Geçen hafta alanımla ilgili bir kongreye katıldığım için yazılarıma bir hafta ara verdim. Zaten seçimin toz dumanı içinde bir psikologun söyledikleri büyük bir ihtimalle güme gidecekti. Bunun ötesinde memleketten birkaç günlüğüne bile olsa uzaklaşmak çok ama çok iyi geldi. Seçim kampanyalarında kim ne dedi, son anketler kimi işaret etti ilgilenmedim. İlgilenmek de istemedim.
Seçimle ilgilenmeyenin yalnızca ben olmadığımı seçime katılım oranları açıklanınca gördüm. Yüksek Seçim Kurulu’nun açıkladığı rakam hiç de azımsanamayacak bir düzeydeydi: 38 bin 778 kişi. Neredeyse oy kullanma hakkına sahip her dört kişiden biri sandığa gitmemişti. Tabii ki gitmeme nedenleri farklılaşabilirdi. Belki yurtdışındaydı, belki hastaydı, belki çok daha önemli bir işi çıkmıştı sandığa gitmeyenlerin. Ancak belirli bir kesimin seçimi boykot edeceği biliniyordu. Bu kesime oyunu hak edecek birini bulamayanlar da eklenince aslında memleketteki sistemden ümidini kesmiş çok sayıda insan olduğu gerçeğiyle yüz yüze kalındı.
Bu insanlar geri kalan popülâsyonun seçim sürecinde yaşadıkları duygulanımları büyük ihtimalle yaşamadı. Hayat onlar için seçim öncesi ve seçim sonrası diye ayrılmadı. Ne seçim vaatlerini dinlediler ne de seçim vaatlerinin gerçekleşip gerçekleşmeyeceğini beklemeye koyuldular. Bu insanlar belki “çaresizliği öğrenen” insanlardı, belki de çarenin seçim olmadığını öğrenen insanlar.
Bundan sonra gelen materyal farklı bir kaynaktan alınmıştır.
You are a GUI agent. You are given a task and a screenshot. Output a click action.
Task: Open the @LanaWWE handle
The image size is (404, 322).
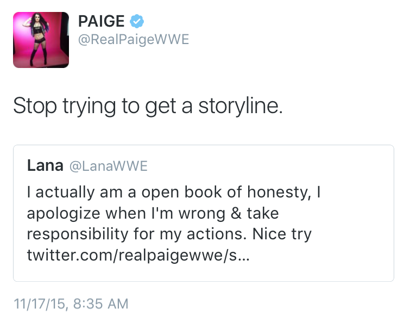click(109, 166)
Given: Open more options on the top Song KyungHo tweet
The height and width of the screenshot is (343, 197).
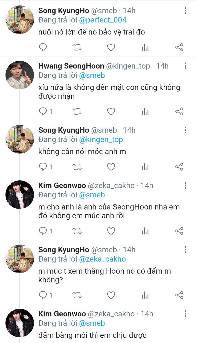Looking at the screenshot, I should [186, 11].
Diğer yandan her dört kişiden üçü seçime entegre oldu. Neredeyse tüm dost meclisleri seçimle açıldı ve seçimle kapandı. Birçok özel ve kamusal sorun seçim sonrası çıkartılmak üzere derin dondurucuya kondu (bkz. “Seçimin Gölgesinde Hayatlar” başlıklı yazım). Diyalog gibi görünen birçok konuşmanın aslında monolog olduğu görüldü. İdealizm denilen kavramın onu yaşatmaya çalışan bir azınlık haricinde artık bu topraklardaki insanların zihinlerinde yaşamadığı bir kez daha ve çok net biçimde anlaşıldı. Bol keseden seçim vaatleri verildi, bunlar coşkuyla dinlendi ve şimdi de bunların ne kadarının gerçekleşip gerçekleşmeyeceği beklenmeye başlandı. Bu insanlar belki “ümitli olmayı öğrenen” insanlardı, belki de tek çareyi birilerini seçmek ama ne olursa olsun seçmek olduğunu öğrenen insanlar.
Bu son kategorideki insanlar için bir de şu soruyu sormak gerek: “Hayattan seçimi çıkarırsan ne kalır?” Cevap her şey olabilir ama şu olmamalıdır: “Bir sonraki seçime kadar sıfır”. Diyeceğim şu ki hayat, hayatlarımız iki seçim arasına sıkıştırılmış ve vaatlerin gerçekleşmesini beklemekle sınırlı değildir ve olmamalıdır. Seçilenler her şeye kadir üst-insanlar değillerdir ve oldurulmamalıdırlar. Müzakereciyi seçtik iyi tamam da Kıbrıs sorunu diğer tüm sorunlarımızı yutan bir üst-sorun değildir ve olmamalıdır. Diyeceğim şu ki hayat, hayatlarımız seçimlerle ve seçtiklerimizle şekillenecek kumdan kaleler değildir ve olmamalıdır.
Çınarlılılar İpsaro tepeleri için, Çamlıbelliler belediyeleri için, Akademi öğrencileri okulları için direnirken bizlere şunu öğrettiler ve öğretiyorlar: Hayatınızı değiştirmeye yaşadığınız yerden başlayın. Sorunları ve çözümlerini sizden yukarılarda bir yerlerde aramayın. Herkes evinin önünü temiz tutarsa belki bir gün orayı temizlemek için para alan bir belediyeye de ihtiyaç kalmaz.